= What you need to do =
Check each line of the material for the string "pixels", and copy the lines that have it.

^^^^^^^^

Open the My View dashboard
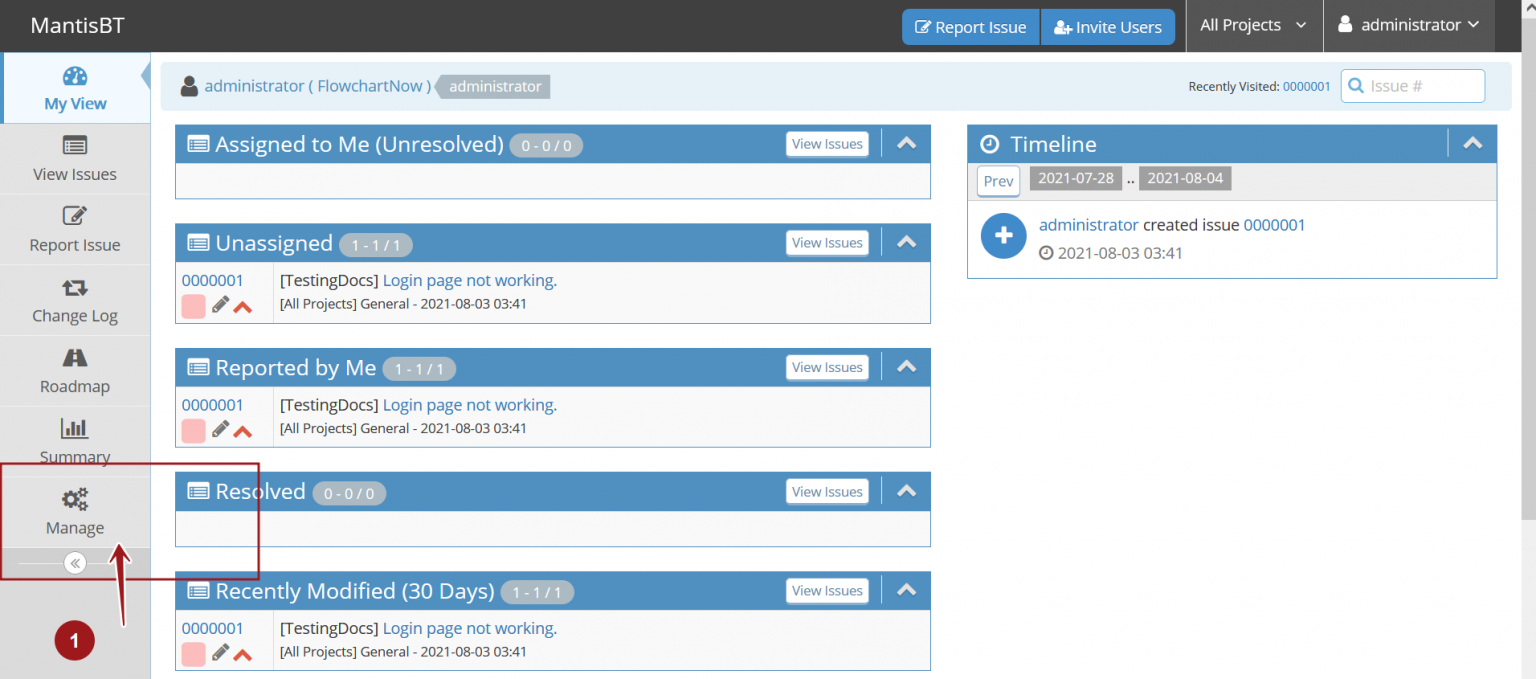This screenshot has height=679, width=1536. (x=74, y=88)
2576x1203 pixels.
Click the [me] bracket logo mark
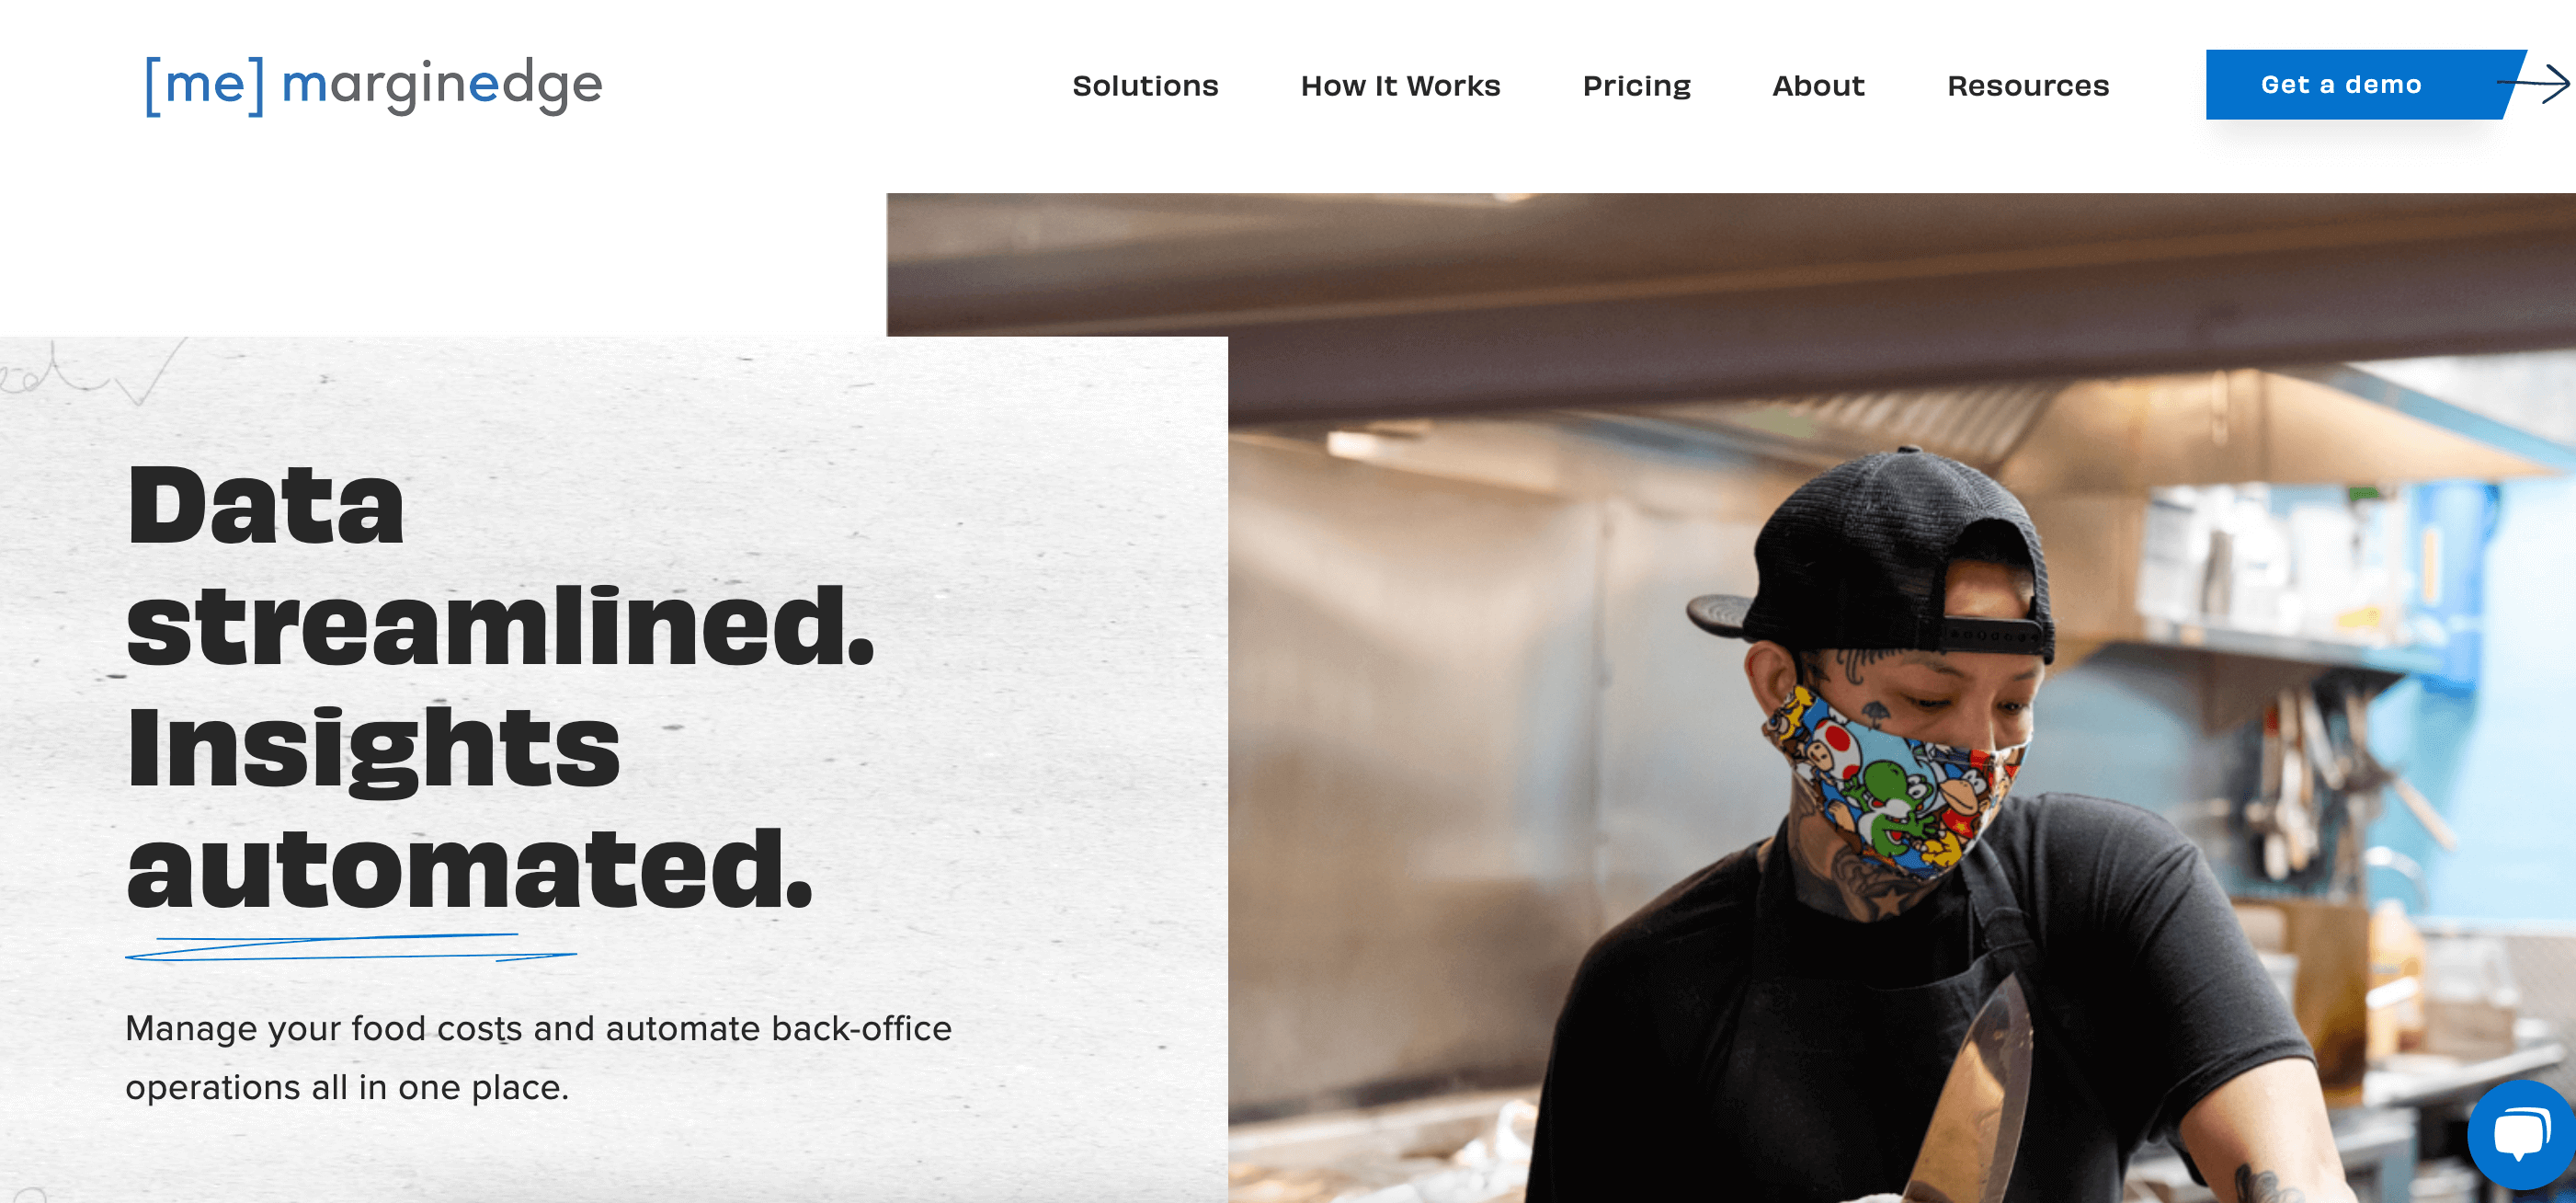pos(205,86)
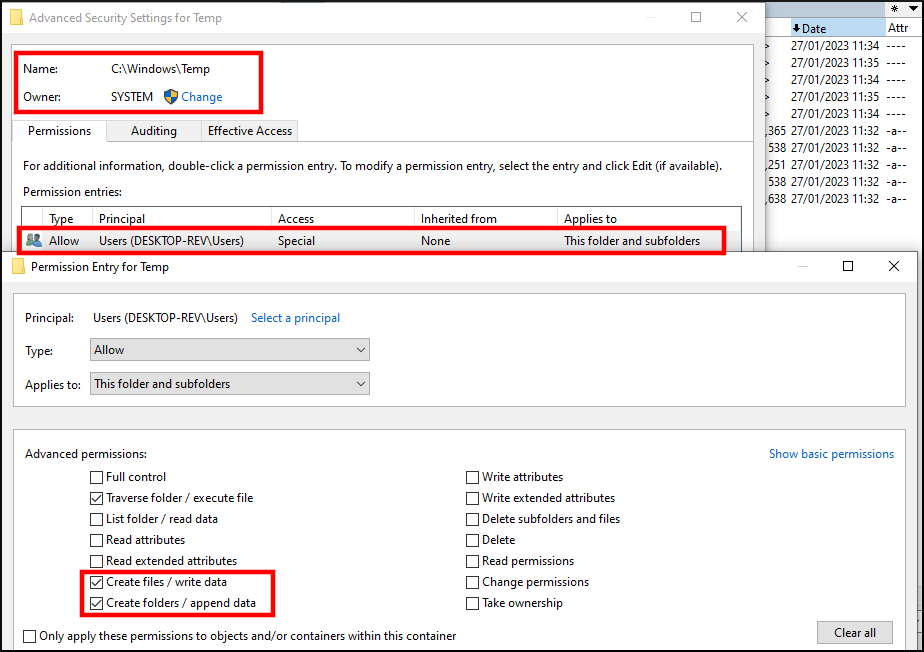This screenshot has width=924, height=652.
Task: Check the Delete subfolders and files permission
Action: [x=471, y=519]
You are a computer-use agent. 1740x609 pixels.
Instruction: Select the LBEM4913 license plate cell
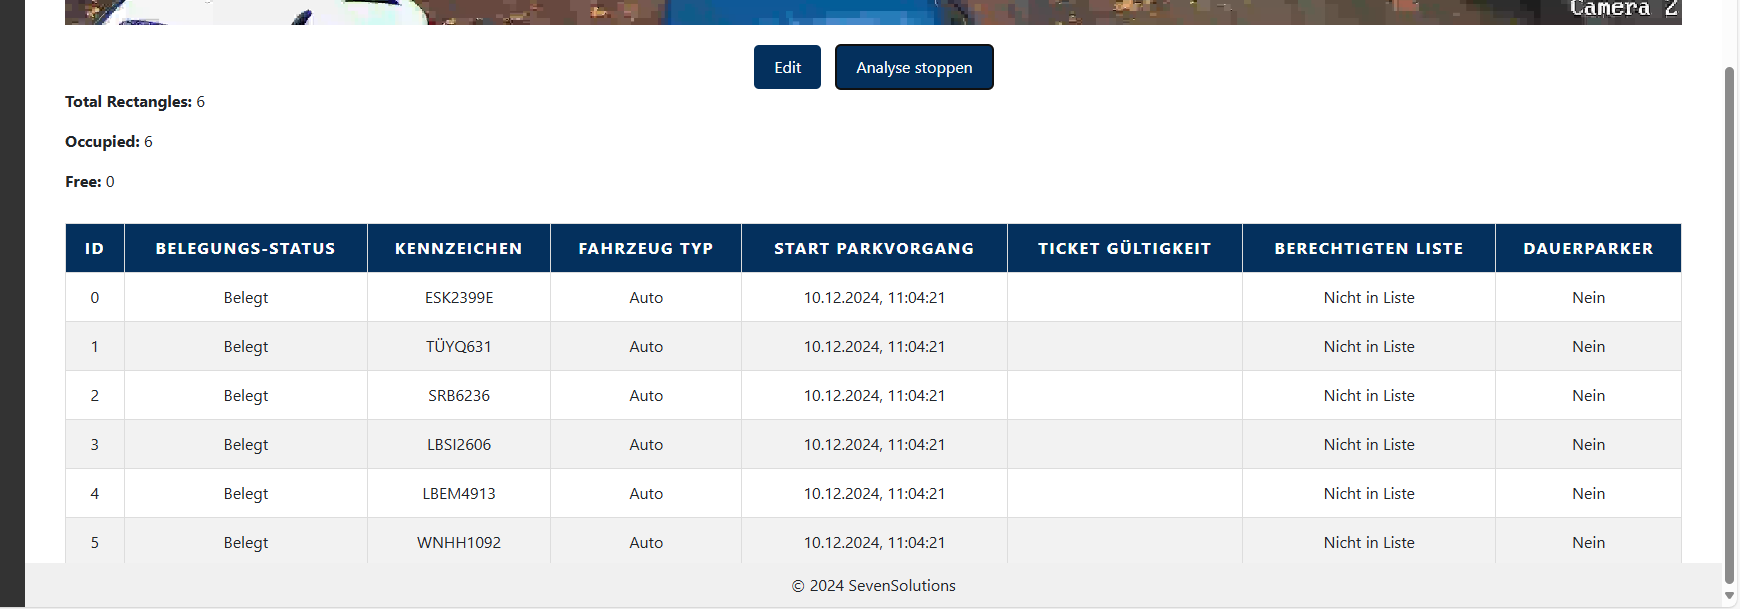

^^^^^^^^

= Task result =
2576x1203 pixels.
You are a computer-use agent. 1740x609 pixels.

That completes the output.